Start of Excerpted records

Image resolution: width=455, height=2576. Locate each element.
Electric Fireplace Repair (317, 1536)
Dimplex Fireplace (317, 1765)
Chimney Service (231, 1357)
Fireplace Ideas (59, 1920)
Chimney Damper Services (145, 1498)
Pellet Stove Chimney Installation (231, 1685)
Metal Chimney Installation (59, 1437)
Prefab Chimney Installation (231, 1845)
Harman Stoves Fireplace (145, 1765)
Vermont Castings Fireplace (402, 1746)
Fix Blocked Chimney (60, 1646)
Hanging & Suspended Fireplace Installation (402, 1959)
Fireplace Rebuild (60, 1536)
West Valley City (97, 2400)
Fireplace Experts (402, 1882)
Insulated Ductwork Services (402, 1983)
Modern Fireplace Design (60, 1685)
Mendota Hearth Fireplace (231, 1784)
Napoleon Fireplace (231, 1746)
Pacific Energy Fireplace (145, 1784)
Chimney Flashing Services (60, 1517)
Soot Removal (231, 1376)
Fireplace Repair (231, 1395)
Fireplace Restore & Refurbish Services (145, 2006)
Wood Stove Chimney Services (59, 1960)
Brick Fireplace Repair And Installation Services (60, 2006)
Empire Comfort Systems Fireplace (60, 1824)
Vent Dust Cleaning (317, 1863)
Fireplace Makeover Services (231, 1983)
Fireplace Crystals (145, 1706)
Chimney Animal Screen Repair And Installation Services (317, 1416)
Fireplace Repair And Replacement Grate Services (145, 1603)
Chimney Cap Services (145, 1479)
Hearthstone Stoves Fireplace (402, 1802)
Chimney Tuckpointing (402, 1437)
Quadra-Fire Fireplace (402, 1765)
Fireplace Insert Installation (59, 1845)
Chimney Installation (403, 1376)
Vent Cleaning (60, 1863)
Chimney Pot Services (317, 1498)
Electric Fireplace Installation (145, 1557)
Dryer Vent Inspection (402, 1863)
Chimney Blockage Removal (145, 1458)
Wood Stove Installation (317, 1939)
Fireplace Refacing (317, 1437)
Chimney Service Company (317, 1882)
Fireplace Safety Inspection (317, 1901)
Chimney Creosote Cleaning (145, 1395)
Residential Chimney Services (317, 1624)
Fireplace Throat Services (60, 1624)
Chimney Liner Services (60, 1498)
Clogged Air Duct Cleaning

End of Excerpted records

What is required ▸ Every line above that carries the string "Removal" should be copied.

Answer area ▸
Soot Removal (231, 1376)
Chimney Blockage Removal (145, 1458)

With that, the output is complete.